Но даже если мои гены и не передавали мне неприятности предков, я всё же чувствовал необходимость узнать больше и стать сильнее. Я представлял себе будущие разговоры со своим сыном в ситуации, когда у него тоже появлялись такие затруднения.
– Что ж, сынок, у меня есть эти сложности, и у тебя, скорее всего, тоже, но мы сможем с ними разобраться.
– Как, папочка?
И я не мог себе представить, что говорю лишь что-нибудь в духе:
– Ну, ты можешь поговорить с кем-нибудь, кто много об этом знает, а еще тебе, возможно, придется всю жизнь пить таблетки и верить.
Что-то в таком диалоге казалось нечестным.

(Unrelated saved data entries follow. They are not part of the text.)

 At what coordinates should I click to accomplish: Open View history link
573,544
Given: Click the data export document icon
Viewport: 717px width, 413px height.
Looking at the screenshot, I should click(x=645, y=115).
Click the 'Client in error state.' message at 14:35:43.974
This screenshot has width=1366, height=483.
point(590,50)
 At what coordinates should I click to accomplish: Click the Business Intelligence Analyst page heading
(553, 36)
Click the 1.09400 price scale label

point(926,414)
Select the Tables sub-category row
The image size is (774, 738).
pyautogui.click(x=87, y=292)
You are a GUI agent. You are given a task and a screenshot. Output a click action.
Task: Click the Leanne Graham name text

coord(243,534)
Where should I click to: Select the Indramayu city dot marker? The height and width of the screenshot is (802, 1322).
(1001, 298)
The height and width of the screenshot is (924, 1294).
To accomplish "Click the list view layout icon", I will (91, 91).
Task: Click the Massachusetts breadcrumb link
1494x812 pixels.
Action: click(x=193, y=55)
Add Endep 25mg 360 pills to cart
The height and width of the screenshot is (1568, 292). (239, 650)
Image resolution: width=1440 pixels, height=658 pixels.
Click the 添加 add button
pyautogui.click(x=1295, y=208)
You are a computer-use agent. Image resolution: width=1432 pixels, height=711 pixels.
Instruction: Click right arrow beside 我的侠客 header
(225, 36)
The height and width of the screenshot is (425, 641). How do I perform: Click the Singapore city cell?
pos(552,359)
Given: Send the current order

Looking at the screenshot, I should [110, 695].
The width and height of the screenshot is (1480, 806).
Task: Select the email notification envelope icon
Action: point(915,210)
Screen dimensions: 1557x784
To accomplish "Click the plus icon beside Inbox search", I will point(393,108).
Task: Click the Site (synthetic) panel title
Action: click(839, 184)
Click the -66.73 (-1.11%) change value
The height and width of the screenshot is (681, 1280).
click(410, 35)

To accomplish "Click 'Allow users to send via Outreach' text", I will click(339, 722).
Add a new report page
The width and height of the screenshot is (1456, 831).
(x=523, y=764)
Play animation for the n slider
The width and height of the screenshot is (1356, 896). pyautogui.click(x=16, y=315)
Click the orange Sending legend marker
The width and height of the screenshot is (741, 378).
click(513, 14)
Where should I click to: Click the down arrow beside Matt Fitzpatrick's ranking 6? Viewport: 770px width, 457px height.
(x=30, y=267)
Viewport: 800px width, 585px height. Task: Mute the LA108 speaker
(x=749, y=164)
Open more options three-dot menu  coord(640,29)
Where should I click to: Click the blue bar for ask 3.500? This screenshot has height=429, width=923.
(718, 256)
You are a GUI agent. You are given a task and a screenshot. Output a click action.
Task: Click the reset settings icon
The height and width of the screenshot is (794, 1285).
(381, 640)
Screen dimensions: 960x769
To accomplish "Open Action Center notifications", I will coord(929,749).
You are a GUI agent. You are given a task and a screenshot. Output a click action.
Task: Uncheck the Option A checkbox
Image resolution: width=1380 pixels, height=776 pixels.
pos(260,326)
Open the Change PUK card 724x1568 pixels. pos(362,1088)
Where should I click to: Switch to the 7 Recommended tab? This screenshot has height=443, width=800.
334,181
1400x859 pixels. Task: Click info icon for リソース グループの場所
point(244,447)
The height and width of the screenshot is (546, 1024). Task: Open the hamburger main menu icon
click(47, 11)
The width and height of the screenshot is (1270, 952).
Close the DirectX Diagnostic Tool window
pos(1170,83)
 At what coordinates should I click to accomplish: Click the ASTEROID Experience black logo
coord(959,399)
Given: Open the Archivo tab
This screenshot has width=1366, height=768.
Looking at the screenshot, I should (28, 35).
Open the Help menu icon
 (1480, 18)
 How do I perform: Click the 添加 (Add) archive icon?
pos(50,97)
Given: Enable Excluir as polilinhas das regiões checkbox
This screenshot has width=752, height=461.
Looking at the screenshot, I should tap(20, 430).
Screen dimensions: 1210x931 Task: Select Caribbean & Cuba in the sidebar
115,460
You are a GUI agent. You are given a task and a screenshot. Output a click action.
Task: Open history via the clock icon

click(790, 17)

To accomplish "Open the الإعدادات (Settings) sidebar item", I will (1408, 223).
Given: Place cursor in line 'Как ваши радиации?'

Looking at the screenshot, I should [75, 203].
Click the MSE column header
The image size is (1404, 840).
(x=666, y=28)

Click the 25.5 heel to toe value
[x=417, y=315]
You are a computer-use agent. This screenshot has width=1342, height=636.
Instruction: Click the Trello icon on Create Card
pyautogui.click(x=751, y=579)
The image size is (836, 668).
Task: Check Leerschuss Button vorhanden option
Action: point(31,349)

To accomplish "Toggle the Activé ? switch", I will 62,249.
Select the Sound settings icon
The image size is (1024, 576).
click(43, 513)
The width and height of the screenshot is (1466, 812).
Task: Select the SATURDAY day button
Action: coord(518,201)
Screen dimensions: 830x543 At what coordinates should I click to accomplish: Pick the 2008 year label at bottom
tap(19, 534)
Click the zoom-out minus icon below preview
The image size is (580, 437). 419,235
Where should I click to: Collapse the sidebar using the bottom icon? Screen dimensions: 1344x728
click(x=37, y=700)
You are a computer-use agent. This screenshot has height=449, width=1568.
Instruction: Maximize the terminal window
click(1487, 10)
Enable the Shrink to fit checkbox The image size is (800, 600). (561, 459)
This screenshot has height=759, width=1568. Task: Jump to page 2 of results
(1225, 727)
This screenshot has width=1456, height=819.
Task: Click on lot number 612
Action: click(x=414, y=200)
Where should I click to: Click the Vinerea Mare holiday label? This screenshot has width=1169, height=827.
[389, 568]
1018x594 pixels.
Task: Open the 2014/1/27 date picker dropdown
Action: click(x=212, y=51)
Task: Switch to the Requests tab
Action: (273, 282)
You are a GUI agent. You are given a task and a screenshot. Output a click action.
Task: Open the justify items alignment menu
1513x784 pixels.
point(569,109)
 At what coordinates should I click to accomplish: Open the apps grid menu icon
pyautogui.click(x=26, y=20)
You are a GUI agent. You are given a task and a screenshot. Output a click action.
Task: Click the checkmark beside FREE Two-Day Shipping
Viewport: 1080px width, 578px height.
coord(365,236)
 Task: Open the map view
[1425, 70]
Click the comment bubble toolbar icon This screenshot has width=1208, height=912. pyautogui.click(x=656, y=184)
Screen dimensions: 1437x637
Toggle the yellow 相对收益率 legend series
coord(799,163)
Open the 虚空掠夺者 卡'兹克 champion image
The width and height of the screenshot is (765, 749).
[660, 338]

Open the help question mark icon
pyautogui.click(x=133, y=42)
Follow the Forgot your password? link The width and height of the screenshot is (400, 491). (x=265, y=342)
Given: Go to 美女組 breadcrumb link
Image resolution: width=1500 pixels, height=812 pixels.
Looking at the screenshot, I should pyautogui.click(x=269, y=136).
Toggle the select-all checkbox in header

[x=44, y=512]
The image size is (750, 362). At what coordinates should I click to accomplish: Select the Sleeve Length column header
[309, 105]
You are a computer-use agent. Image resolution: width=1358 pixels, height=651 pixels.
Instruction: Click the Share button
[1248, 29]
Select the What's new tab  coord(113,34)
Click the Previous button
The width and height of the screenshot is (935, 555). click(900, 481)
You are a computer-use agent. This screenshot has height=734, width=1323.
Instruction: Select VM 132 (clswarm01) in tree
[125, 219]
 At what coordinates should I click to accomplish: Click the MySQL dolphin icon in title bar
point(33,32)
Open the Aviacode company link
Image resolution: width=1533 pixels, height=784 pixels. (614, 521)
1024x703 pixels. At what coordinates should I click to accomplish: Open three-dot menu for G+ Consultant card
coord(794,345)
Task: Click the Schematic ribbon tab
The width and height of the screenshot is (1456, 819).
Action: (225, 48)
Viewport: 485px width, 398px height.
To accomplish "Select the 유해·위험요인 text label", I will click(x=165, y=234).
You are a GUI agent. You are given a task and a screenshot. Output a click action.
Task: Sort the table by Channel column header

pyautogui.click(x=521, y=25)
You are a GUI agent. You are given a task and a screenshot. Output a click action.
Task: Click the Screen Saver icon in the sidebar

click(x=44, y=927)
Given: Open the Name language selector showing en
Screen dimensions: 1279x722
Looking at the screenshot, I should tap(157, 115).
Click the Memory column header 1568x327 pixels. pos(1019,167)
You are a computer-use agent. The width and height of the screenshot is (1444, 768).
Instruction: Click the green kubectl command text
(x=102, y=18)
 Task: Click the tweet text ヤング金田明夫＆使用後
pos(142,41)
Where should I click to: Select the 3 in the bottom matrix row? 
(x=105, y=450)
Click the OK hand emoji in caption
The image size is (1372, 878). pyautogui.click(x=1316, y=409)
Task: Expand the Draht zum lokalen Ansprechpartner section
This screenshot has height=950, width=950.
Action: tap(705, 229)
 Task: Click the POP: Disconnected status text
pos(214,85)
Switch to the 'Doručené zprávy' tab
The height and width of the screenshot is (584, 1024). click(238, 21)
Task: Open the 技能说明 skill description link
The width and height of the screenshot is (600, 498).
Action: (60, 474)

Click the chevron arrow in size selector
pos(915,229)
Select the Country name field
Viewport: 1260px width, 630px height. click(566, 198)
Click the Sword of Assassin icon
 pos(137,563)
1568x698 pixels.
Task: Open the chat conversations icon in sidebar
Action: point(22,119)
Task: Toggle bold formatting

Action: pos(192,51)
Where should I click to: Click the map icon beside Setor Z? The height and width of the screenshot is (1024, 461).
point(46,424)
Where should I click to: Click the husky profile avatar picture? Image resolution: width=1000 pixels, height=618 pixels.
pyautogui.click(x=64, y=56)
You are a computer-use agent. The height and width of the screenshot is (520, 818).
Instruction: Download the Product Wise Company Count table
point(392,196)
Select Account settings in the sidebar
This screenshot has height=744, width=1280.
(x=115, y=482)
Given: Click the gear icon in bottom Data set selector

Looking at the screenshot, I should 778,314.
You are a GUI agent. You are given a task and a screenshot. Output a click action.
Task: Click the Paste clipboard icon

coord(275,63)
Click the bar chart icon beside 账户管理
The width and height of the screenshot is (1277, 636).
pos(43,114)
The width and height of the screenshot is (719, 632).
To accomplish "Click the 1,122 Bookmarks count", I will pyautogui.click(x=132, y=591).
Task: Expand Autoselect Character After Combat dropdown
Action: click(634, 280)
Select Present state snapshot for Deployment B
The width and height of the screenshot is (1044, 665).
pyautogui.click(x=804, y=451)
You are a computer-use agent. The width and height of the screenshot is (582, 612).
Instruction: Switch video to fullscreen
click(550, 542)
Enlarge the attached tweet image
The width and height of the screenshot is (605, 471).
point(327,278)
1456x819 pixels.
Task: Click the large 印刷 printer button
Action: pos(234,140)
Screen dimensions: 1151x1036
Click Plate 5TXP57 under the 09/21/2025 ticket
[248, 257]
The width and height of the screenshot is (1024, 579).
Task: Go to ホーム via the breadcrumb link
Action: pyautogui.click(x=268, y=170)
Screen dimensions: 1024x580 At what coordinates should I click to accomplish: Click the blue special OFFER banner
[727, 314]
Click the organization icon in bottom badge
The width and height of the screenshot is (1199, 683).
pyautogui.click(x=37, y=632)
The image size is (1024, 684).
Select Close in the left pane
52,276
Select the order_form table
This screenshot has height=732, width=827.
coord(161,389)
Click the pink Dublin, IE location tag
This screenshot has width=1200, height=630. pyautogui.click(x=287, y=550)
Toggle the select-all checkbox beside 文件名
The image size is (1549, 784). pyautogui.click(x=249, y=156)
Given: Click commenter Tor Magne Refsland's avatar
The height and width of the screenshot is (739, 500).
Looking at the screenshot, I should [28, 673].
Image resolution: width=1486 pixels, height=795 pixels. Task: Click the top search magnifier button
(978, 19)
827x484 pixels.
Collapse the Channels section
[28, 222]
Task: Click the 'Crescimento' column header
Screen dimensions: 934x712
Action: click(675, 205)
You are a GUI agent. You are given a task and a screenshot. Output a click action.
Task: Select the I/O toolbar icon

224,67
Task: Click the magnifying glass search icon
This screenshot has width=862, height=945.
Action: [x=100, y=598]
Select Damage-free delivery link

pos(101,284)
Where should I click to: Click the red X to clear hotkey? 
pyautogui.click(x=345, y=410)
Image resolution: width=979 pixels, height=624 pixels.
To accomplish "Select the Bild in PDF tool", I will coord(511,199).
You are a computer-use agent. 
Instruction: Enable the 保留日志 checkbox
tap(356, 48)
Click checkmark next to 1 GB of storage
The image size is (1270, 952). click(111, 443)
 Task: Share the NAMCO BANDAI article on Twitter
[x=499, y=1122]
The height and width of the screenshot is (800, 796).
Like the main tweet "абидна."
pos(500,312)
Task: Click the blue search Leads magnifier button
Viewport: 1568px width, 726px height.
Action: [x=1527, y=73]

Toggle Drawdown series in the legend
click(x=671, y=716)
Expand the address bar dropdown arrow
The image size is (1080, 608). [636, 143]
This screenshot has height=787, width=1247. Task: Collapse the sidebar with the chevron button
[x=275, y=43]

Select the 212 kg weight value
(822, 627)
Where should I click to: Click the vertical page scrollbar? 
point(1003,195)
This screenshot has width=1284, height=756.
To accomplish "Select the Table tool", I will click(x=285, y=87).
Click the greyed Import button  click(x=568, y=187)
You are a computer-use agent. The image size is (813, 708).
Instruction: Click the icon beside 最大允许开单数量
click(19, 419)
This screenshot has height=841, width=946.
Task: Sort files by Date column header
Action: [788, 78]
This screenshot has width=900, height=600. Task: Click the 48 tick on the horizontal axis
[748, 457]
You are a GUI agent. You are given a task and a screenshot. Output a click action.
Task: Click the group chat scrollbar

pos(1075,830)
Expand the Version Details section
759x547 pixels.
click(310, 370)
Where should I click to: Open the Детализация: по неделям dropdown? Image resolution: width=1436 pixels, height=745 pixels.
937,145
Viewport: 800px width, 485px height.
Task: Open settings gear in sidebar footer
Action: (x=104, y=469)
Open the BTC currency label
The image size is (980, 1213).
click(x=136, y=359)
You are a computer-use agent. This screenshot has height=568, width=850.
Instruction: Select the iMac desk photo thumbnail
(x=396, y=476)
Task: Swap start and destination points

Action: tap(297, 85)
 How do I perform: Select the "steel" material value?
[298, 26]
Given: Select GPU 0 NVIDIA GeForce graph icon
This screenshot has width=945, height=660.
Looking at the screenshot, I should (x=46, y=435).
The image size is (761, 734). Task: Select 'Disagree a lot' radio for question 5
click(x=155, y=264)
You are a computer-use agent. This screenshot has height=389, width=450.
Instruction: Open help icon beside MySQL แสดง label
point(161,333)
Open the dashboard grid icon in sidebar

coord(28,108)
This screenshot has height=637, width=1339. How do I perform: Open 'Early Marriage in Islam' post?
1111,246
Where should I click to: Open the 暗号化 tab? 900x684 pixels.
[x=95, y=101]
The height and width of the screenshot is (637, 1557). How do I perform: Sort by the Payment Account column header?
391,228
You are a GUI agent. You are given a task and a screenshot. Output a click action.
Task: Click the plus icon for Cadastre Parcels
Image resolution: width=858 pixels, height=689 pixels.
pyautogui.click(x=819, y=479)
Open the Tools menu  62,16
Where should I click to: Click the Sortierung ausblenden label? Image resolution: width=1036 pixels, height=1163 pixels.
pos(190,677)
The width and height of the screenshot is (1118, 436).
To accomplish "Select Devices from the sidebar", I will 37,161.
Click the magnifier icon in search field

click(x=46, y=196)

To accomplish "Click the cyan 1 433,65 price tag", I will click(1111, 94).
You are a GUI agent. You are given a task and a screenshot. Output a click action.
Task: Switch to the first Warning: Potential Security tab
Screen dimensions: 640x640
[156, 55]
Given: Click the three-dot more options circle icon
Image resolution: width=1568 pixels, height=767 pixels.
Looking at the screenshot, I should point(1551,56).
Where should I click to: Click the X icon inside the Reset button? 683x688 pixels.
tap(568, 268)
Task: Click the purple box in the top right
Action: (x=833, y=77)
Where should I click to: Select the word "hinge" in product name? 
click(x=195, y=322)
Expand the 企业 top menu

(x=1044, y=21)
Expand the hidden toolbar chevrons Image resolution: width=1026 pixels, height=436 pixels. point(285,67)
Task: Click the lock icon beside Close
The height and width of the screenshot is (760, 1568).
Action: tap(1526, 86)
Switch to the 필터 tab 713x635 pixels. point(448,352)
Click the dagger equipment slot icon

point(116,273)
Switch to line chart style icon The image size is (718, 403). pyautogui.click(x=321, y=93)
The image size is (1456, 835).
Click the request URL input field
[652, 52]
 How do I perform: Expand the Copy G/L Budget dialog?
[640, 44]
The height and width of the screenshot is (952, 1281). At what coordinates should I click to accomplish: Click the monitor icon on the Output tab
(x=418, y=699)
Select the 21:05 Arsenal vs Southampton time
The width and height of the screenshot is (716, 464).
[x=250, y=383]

Ко мне пришло убеждение: то, что люди говорили мне до сих пор, было если и не абсолютно неправильным, то как минимум неполным. Ну конечно же мы можем сделать с нашим разумом нечто большее, чем просто принять его таким, какой он есть. Я точно не знаю, откуда ко мне пришла эта мысль. Может, я просто упрямый. Всё, что я знаю, – это то, что стародавняя критика Тренера – «у тебя не тот склад ума» – по-прежнему эхом разносилась в моей голове, и я чувствовал, будто веду с ним спор. Быть может, у меня и не тот склад ума, пока не тот, но разве я не могу как-то его натренировать? Разумеется, думал я, должно же быть что-то такое, что мы можем сделать для себя.